What is required: What is needed is an exact reproduction of the lines in the records below, starting at the line with "Screen dimensions: 590x366" and ending at the line with "Click the green", both included, and nothing else; pictures stay out.

Data to process:

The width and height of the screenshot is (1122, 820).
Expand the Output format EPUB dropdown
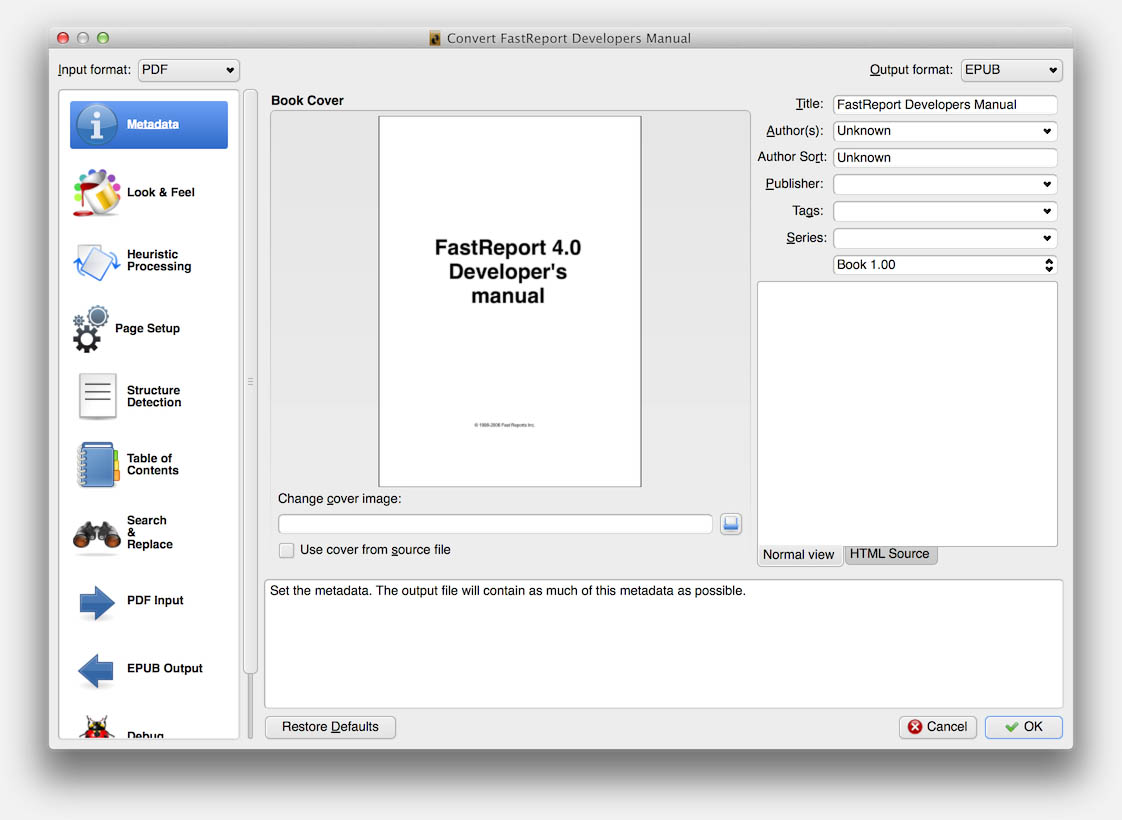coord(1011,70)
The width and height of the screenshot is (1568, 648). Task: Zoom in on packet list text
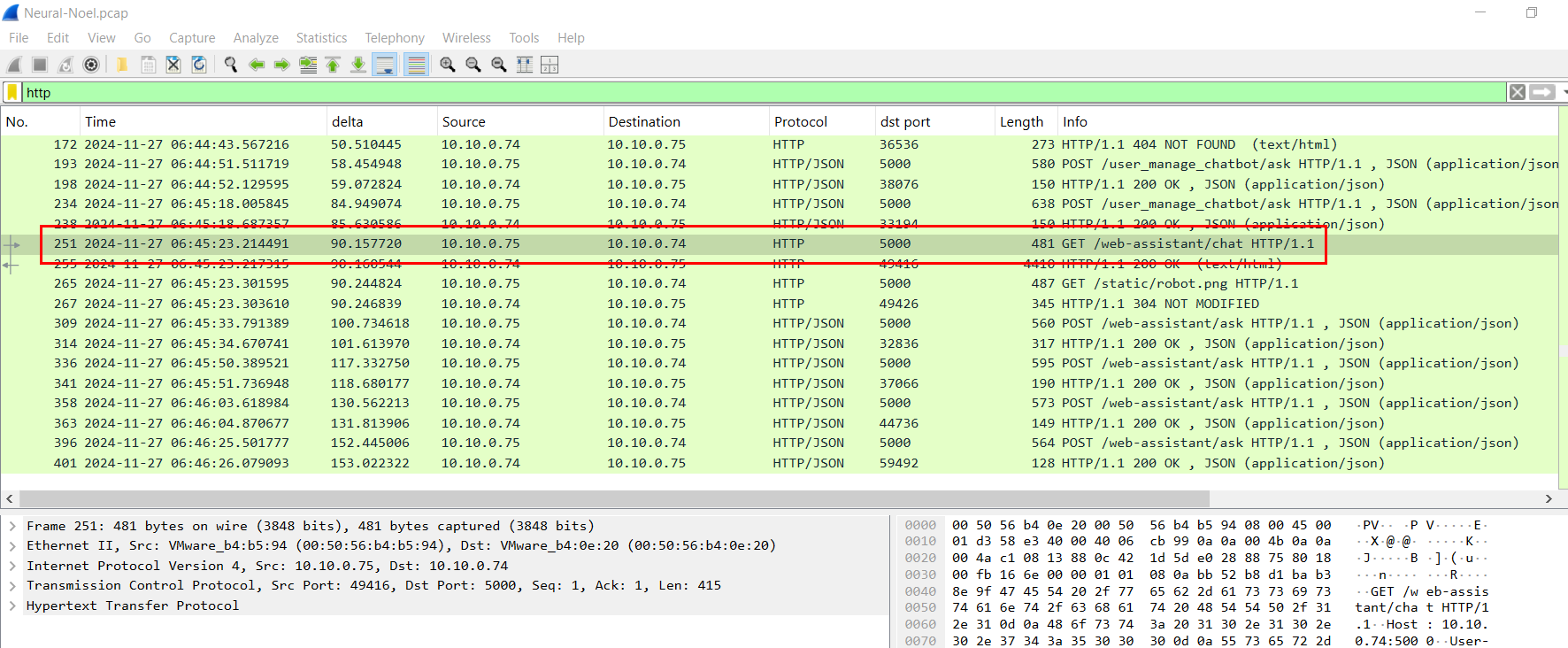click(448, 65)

==

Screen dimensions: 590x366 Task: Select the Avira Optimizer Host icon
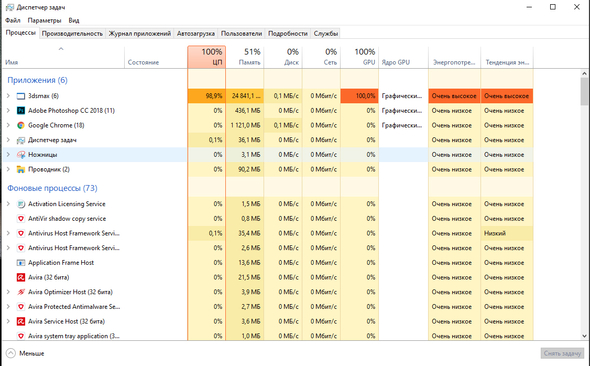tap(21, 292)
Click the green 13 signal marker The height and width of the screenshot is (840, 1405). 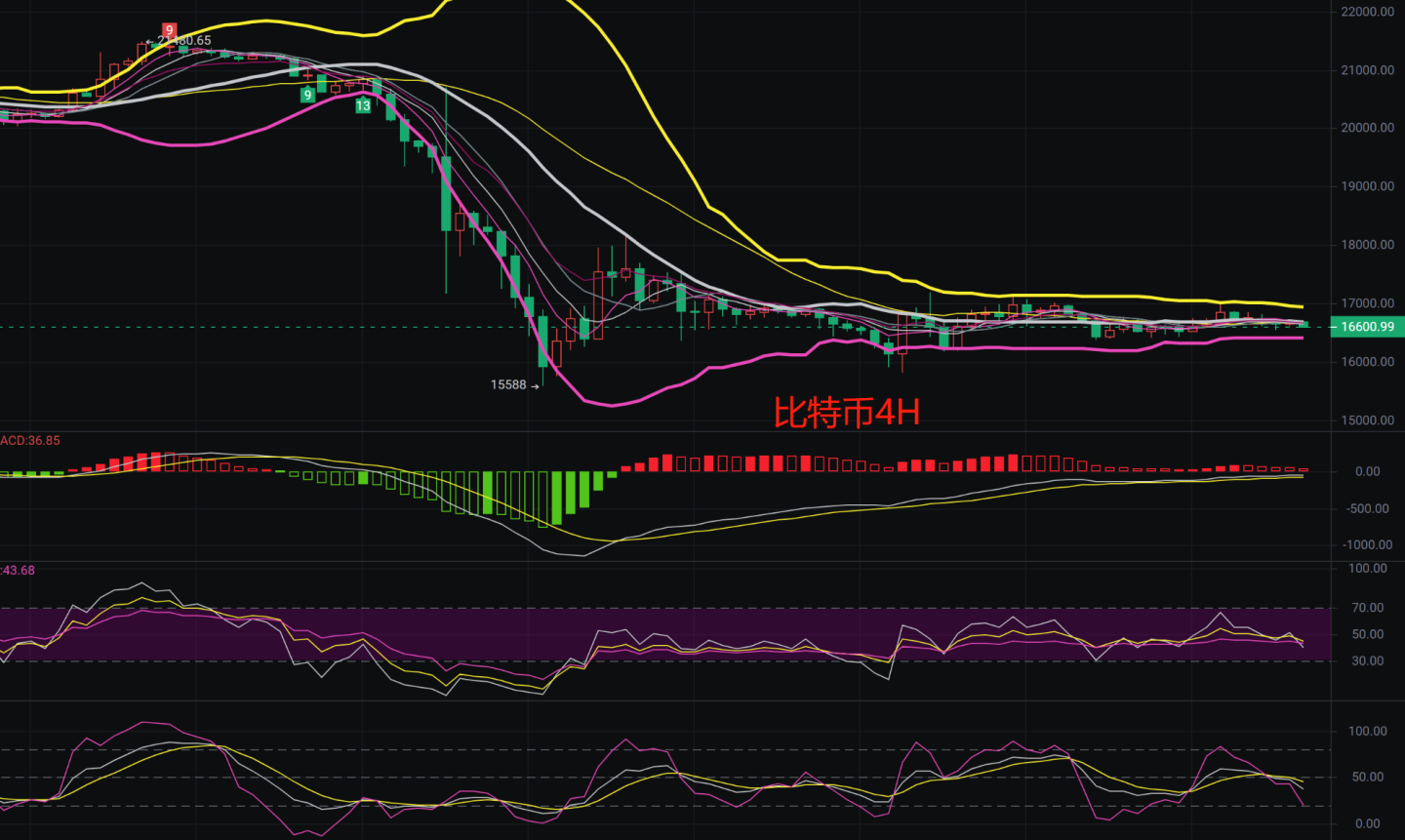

Answer to this task:
Screen dimensions: 590x366 Task: Select the Avira Optimizer Host icon
tap(21, 292)
Click the green 13 signal marker The height and width of the screenshot is (840, 1405). 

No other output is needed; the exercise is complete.